Most of the limitations were Ram related, Windoze always has had the knack of using more memory than it really needs.
Way back in the days of the 486 we tried Windows 3.11 with different configurations of Ram. 1Mb (it wasn't gigabytes back then remember), and upwards to 8mb.
1Mb - Windows ran with a small amount of swap file usage. Left 300K for user.
2Mb - Windows ran with practically no swap file usage. Left just over 512K for user.
4Mb - Windows loaded unnecessary DLL's into Ram (contrary to how they were SUPPOSED to work), no Swap file use but around 1Mb for user.
8Mb - Yet more DLLs loaded no swap file use but only around 2mb for user.
So it seems the more RAM you throw at Windoze, the more it grabs for itself for unnecessary use.
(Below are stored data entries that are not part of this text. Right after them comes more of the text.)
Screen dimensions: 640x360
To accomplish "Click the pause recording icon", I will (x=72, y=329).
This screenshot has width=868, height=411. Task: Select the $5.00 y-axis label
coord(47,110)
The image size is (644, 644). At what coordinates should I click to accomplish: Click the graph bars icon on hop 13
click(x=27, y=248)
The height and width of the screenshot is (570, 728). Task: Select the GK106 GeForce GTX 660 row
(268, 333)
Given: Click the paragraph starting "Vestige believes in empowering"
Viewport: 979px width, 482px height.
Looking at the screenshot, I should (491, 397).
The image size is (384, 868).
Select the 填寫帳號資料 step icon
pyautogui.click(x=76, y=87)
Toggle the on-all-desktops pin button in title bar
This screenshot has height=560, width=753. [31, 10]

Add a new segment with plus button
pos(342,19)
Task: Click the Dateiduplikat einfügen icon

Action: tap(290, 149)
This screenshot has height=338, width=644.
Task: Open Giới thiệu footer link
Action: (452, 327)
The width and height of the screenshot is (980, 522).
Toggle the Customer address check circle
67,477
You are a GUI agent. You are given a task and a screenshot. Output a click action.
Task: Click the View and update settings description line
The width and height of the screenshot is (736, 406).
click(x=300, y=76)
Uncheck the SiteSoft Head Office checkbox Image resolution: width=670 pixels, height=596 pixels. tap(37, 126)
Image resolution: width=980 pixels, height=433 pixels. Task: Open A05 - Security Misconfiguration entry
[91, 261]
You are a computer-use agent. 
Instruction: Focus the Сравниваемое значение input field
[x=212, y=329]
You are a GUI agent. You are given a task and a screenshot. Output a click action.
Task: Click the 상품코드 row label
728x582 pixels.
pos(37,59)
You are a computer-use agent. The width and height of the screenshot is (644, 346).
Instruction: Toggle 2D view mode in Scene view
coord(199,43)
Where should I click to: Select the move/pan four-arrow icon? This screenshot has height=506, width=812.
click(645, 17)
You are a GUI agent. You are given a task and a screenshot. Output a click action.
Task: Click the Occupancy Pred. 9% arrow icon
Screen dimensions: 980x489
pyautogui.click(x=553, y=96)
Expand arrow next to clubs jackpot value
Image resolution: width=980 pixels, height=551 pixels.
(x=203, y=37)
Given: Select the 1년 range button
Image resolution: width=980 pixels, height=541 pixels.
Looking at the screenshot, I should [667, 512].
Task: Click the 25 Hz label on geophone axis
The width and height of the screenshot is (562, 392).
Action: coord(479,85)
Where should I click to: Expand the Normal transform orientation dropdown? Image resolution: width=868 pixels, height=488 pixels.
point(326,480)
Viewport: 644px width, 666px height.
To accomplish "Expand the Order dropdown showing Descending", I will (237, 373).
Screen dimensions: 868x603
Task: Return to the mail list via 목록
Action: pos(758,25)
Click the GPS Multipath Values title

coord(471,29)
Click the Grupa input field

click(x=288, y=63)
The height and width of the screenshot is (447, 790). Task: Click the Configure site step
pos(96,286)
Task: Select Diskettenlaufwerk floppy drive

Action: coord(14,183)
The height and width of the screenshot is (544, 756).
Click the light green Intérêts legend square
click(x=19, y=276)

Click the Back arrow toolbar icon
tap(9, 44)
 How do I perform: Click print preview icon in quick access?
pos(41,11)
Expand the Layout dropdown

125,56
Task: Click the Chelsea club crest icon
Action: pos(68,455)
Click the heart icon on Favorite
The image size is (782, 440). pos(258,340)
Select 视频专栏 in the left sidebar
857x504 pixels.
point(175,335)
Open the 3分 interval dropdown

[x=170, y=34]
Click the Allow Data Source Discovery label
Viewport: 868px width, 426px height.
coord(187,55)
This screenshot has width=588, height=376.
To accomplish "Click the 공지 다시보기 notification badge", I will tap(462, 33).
If it could run in 2Mb with limited swap file use and still leave 0.5mb for the users programs, why did it suddenly need 6Mb to run when you put 8mb RAM on it? Later versions of Windows, 95, 98, ME and right up to present day versions are no different, the more memory you throw at it, the more it grabs for itself.
To get the absolute best out of games, we really need a very basic OS that doesn't try to emulate an AI, wash the dishes and do the laundry and the shopping and nag you about answering your emails, sing, dance and ring bells, using significant resources to do so, while you're trying to play a game. GemOS was ideal, it was a GUI that did nothing more than Operate the System, it ran from a single floppy disk and was basically nothing but a hardware driver interface with a GUI front end. I believe it was the basis for the very successful MacOS, it was also used on the Atari ST. A sig line that I used to use was a dig at Microsoft:
"An OS is something that Operates the System, not a complete package of every piece of software ever written."